Hakim Aoudia - Publié le

Temps de lecture : 7 minutes

Le narcissisme est un facteur de réussite pour les artistes : plus gros est leur égo, plus ils feront carrière et auront de succès. Cette assertion est le résultat d’une étude réalisée par la Florida State University, et publiée par The European Journal of Finance en 2016. S’il y a un artiste qui est bien à l’opposé de cette affirmation, c’est Guy Marchand. Et c’est très probablement pour cela que celui qui disparaissait le vendredi 15 décembre 2023 à l’âge de 86 ans, nous a toujours été tellement sympathique. Guy Marchand, alias Nestor Burma, scelle sa destinée et rejoint les étoiles !

Une enfance parisienne

Né le 22 mai 1937 dans le 19e arrondissement de Paris, il grandit à Belleville. Issu d’une famille pauvre, un père ferrailleur et une mère au foyer, il vit une enfance heureuse : « Mes parents étaient des pauvres au milieu des misérables ! J’ai vécu dans la même pièce qu’eux jusqu’à l’âge de douze ans… Un petit lit au bout de leur grand lit. Une vie simple, mais mes parents m’adoraient.
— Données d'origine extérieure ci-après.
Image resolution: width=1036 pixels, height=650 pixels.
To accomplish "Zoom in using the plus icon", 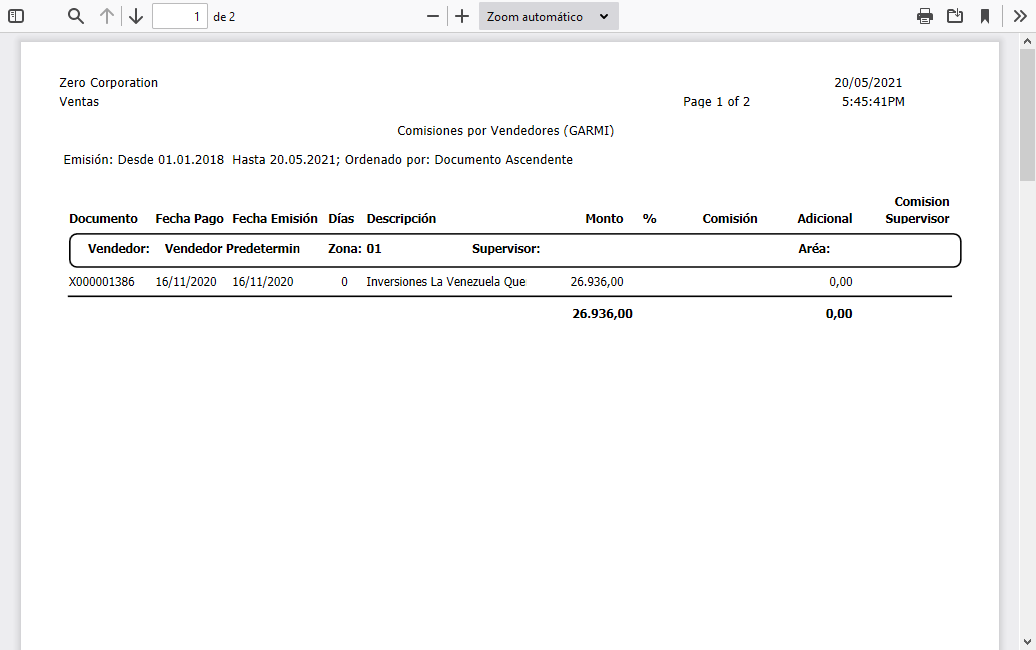I will [461, 16].
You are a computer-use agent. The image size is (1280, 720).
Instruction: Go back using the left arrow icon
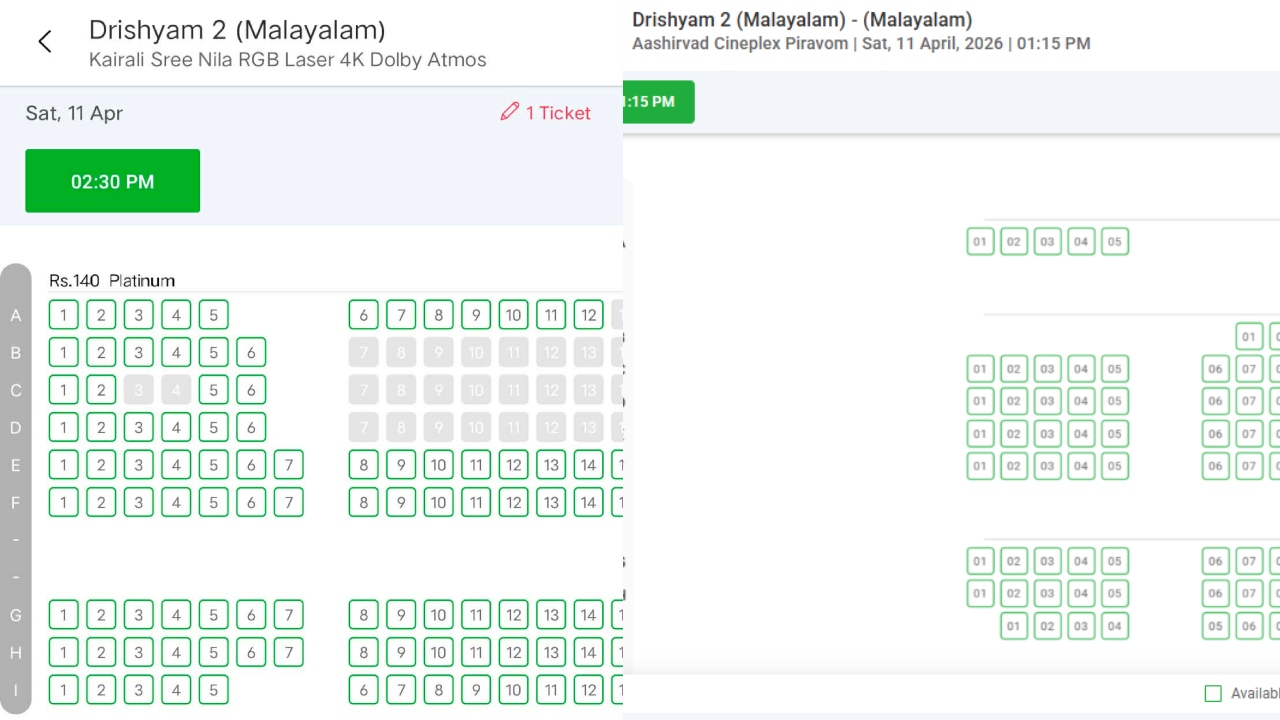point(44,41)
Alors, même si on mange le pain de la guerre, même si l’on regarde le voisin qui a un vélo et que nous, on n’en a pas, on s’en fout. À la maison, c’était harmonieux… J’ai un très bon souvenir de mon enfance et de ce quartier populaire. D’ailleurs, quand j’y retourne, mon enfance revient, mais pas avec agressivité, avec douceur… ».

Le hasard et la chance

Dès ses études secondaires au lycée Voltaire à Paris, les notions de chance et de hasard, qui vont l’accompagner toute sa vie, font déjà partie de son quotidien : « J’ai étudié au Lycée Voltaire, à Paris, près de la République. C’était le lycée des lumières, un lycée contestataire. J’y ai appris plein de choses. Bon, côté culture, c’était plutôt du bachotage… En science naturelle par exemple, dont le coefficient pour le bac était énorme, j’avais potassé deux choses : la cellule animale et la cellule végétale… Et vous savez ce qui est tombé le jour de l’examen ? Comparaison entre la cellule végétale et la cellule animale ! En physique, un sujet sur « les rayons cathodique » était sorti trois années de suite. Alors, que fallait-il que je fasse ? Que j’apprenne tout le programme alors que je n’avais pas été une seule fois en cours ? J’ai décidé de travailler ces fameux rayons cathodiques en me disant : ils vont être assez vicieux pour les ressortir une quatrième fois… Et j’ai gagné ! Et à l’oral… je descends du métro, en retard, je cours et, devant moi, une dame qui courrait aussi tombe par terre… Je ramasse ses affaires bien poliment. C’était en fait mon examinatrice en histoire/géo. Elle m’a demandé de lui parler de l’Italie du sud, je lui ai parlé de Milan, dans le Nord… Mais j’ai tout de même eu la moyenne ! Bref, j’ai eu le bac avec l’extrême indulgence du jury ! ».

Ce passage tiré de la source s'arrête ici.